Designing a multi-component spray-dried formulation platform for pulmonary delivery of biopharmaceuticals: the use of polyol, disaccharide, polysaccharide and synthetic polymer to modify solid-state properties for glassy stabilisation

For a dry powder formulation platform to be suitable for pulmonary delivery of potent biopharmaceuticals, e.g., proteins and peptides, it has to be not only efficiently and reproducibly aerosolisable, but also capable of creating a matrix suitable for stabilising the relevant biomacromolecules at temperatures appropriate for storage and distribution. This study systematically evaluated the use of excipient compounds covering a range of molecular sizes: i.e., from polyol (mannitol) and disaccharide (trehalose), to polysaccharide (inulin) and synthetic polymer (PVP K30), in conjunction with other small molecule excipients. It is recognised that larger molecular weight excipients with higher T_g values are less prone to recrystallisation, however there is limited data around the potential for the inclusion of these compounds in inhalable dry powder delivery systems, where historically the focus has been on employing mono- or disaccharides.

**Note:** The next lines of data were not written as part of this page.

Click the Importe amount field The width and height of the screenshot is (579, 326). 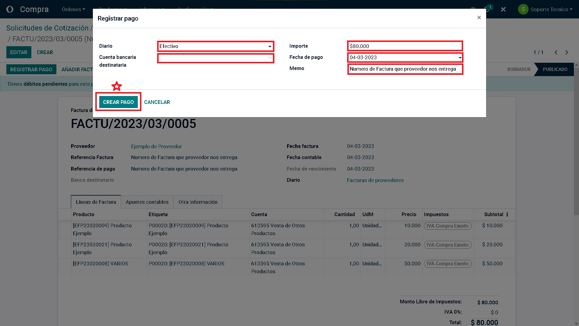404,46
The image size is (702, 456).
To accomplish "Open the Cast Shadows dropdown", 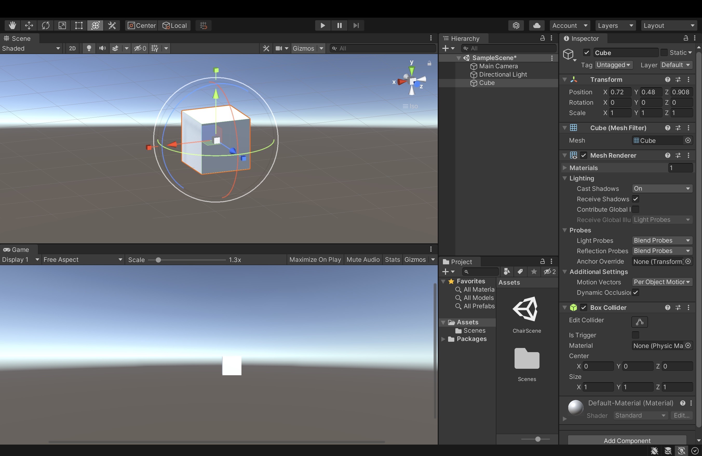I will click(x=662, y=188).
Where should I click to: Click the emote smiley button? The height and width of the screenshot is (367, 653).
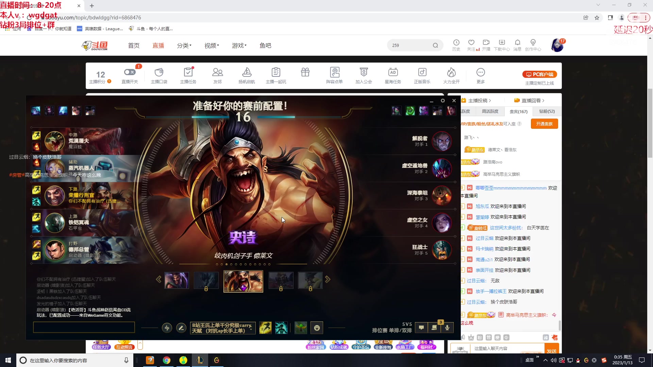click(x=317, y=328)
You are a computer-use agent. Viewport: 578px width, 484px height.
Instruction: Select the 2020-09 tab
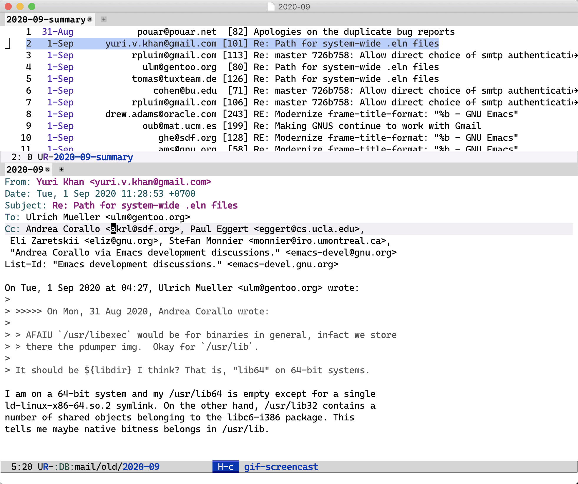coord(25,170)
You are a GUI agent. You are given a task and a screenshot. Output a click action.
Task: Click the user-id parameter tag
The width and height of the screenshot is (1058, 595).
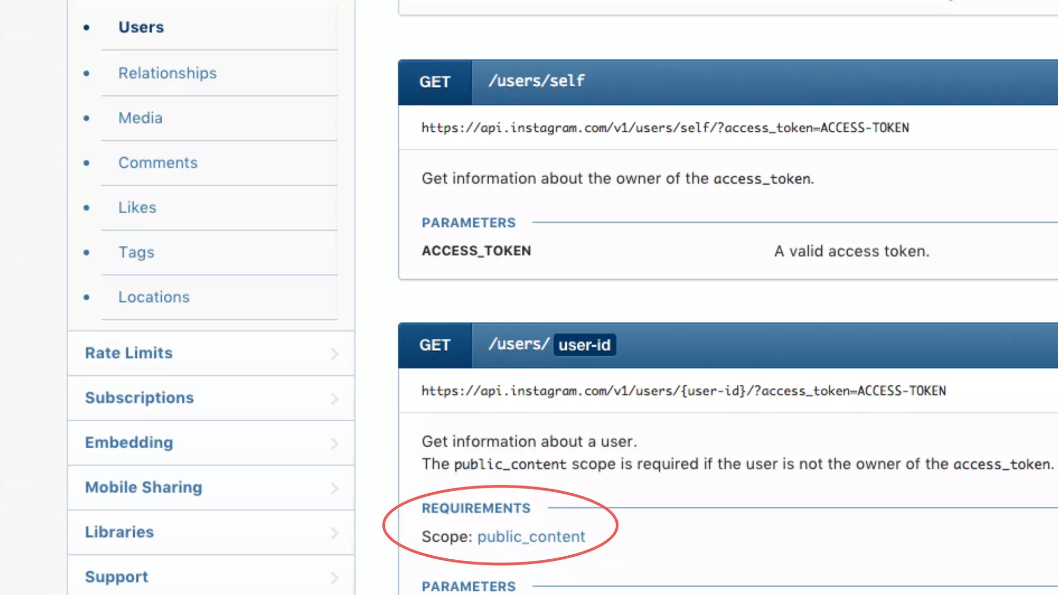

The results demonstrated that the polymer/leucine systems retained an appropriately high T_g in spite of the relatively high moisture content after spray-drying. The results also showed that sodium citrate, in contrast to glycine and leucine, was effective in inhibiting crystallisation of spray-dried mannitol. The findings demonstrated the synergistic benefits achieved from the concurrent use of several excipients on spray-dried mannitol which have not been previously reported: leucine as a particle formation agent, sodium citrate as a glass-forming agent, and glycine as a morphological modifier.